Tasks and exercises ->
A. Answer these questions from the text about Quadrivium:
(i) On what date was Quadrivium released?
(ii) Which four subjects does Baker say the album name covers?
(iii) What is the booklet devoted to instead of liner notes?
B. Reproduce word for word the part of the text about Quadrivium that opens with the words containing "Of Quadrivium, she" and closes with "certainly checks out.".

Text section ->
In a sprawling solo release of fourteen tracks ranging in length from a half-minute to nearly half an hour, Elizabeth A. Baker inaugurates her Aerocade Music association with Quadrivium, released digitally and as a limited edition double-CD wallet on May 18, 2018. Active as a composer, visual artist, poet, and multi-instrumentalist, Baker wrangles all these pursuits and more together under the label “New Renaissance Artist,” invoking the Leonardos and Galileos of yore in what Baker describes as “a constant stream of change and rebirth in practice […] an exploration of how sonic and spatial worlds can be manipulated to personify a variety of philosophies and principles both tangible as well as intangible.”
Of Quadrivium, she writes: “[The] album name Quadrivium […] ties into my concept of what a new renaissance artist is because it covers arithmetic, geometry, music and astronomy … all subjects that are of interest to me in my creative practice.” And although those on the lookout for a ‘mathematical’ disposition in the music will probably be disappointed—no algorithms here, as far as I can tell—the name’s suggestion of freewheeling ambition certainly checks out.
That ambition has as much to do with scope as scale, and Quadrivium toes the line between plurality and outright messiness in its category-defying zeal. Some tracks are straight-ahead piano solos, from the spacious and Feldman-esque (Sashay, credited to Nathan Anthony Corder) to pointillistic miniatures (Quarks) and noisy improvisations incorporating vibrators placed inside the instrument (Command Voices 251A and 415X). Others abandon the piano entirely, replacing it with dystopian spoken word pieces and New Age synth tracks (these last often remind of 1980s sci-fi scores; think Tron or Terminator). Some of it is not even music. The booklet is devoted not to liner notes but instead to Baker’s original poetry and illustrations, by turns intimate (“walking barefoot on hot coals […] requires bold faith”) and slightly wonkish (“In order to truly know ourselves, we must be willing to deconstruct and evaluate the multitude of pieces that form our identity and our personal reality”).

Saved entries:
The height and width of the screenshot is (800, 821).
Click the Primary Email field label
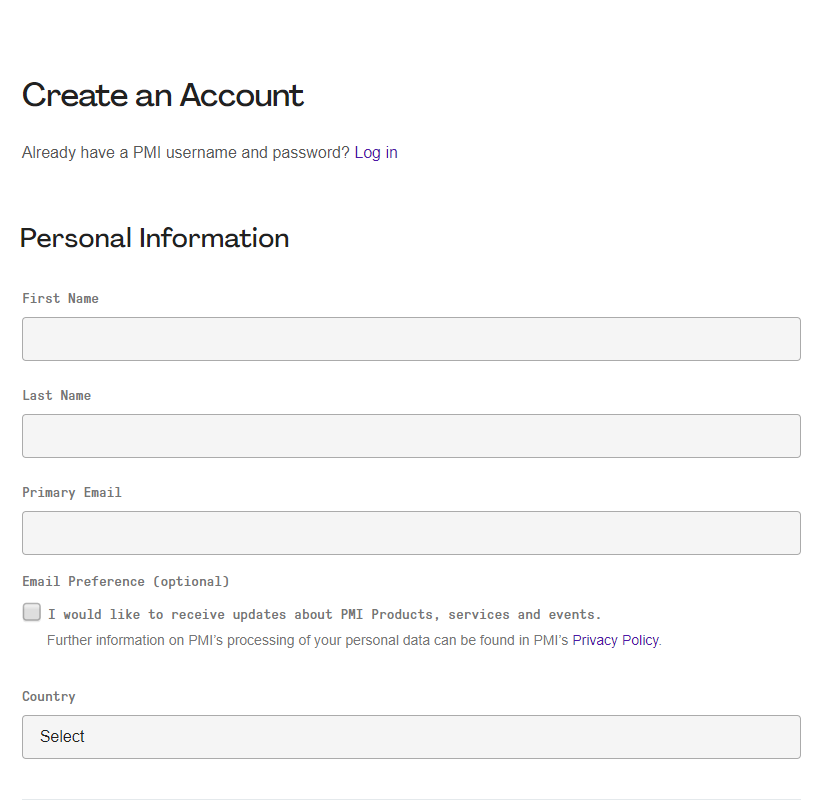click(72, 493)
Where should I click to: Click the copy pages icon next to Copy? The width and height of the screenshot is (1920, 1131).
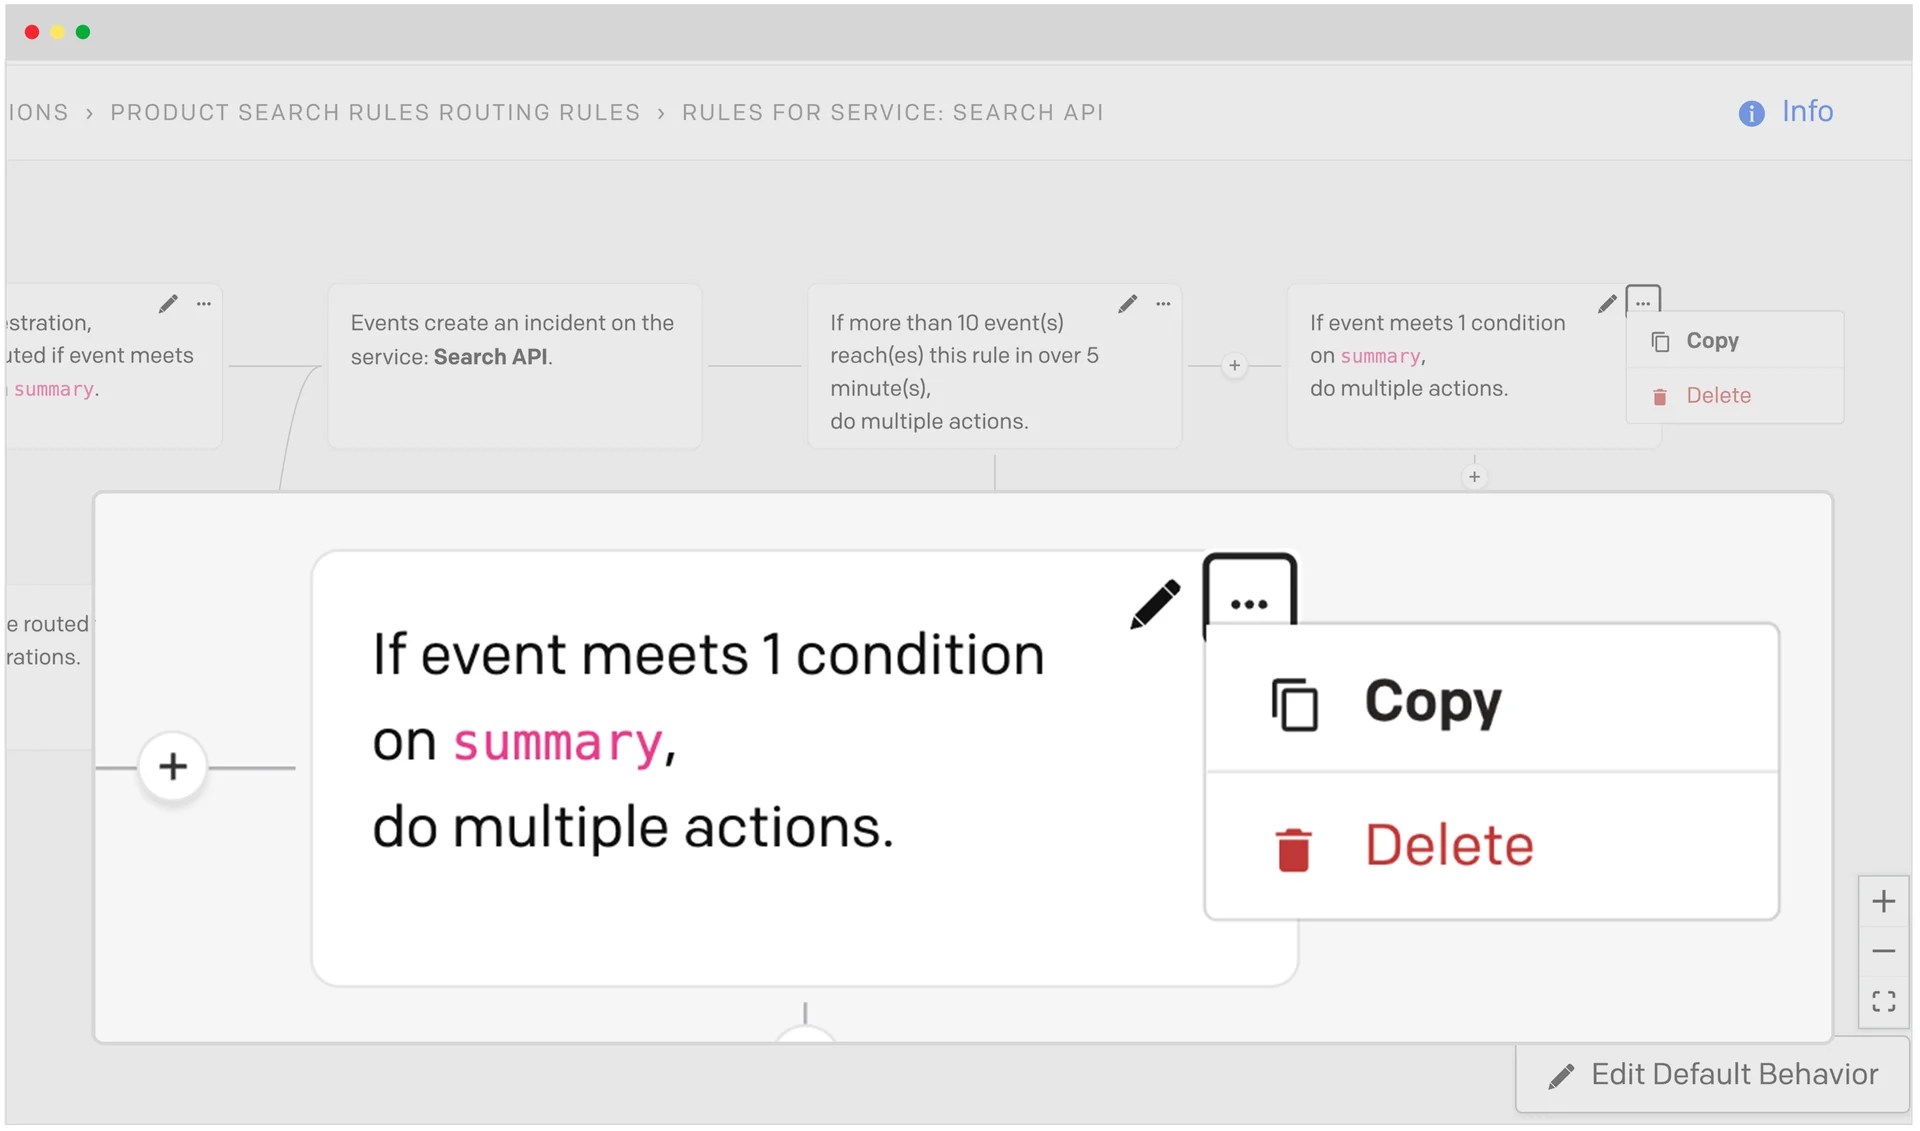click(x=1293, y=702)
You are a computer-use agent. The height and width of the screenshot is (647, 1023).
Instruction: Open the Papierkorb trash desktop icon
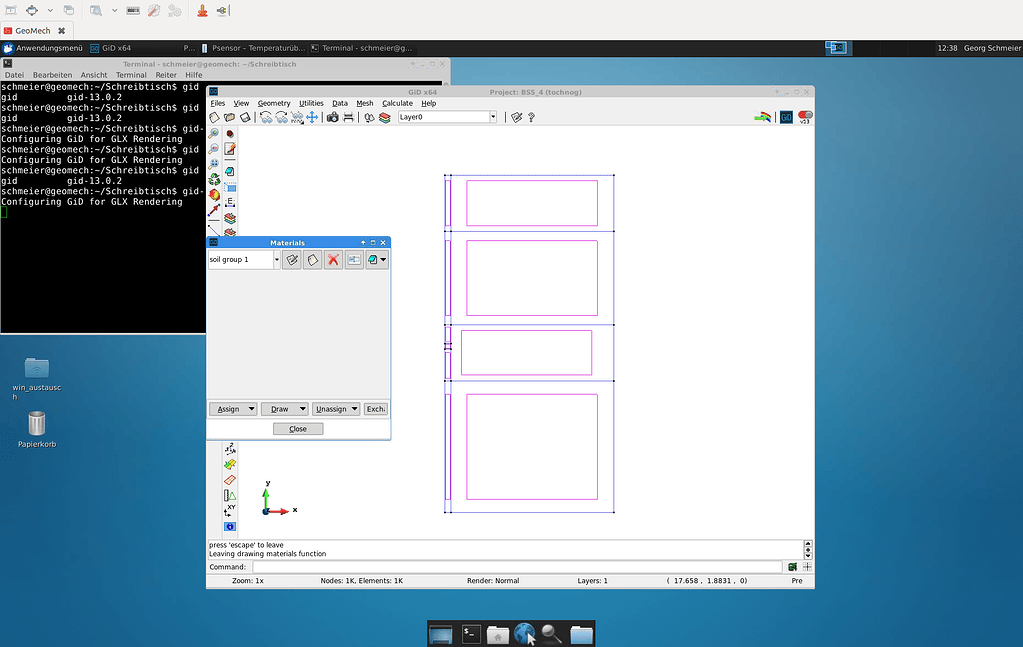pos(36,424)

Numbered answers ->
A.
(i) May 18, 2018
(ii) Arithmetic, geometry, music and astronomy
(iii) Baker's original poetry and illustrations

B.
Of Quadrivium, she writes: “[The] album name Quadrivium […] ties into my concept of what a new renaissance artist is because it covers arithmetic, geometry, music and astronomy … all subjects that are of interest to me in my creative practice.” And although those on the lookout for a ‘mathematical’ disposition in the music will probably be disappointed—no algorithms here, as far as I can tell—the name’s suggestion of freewheeling ambition certainly checks out.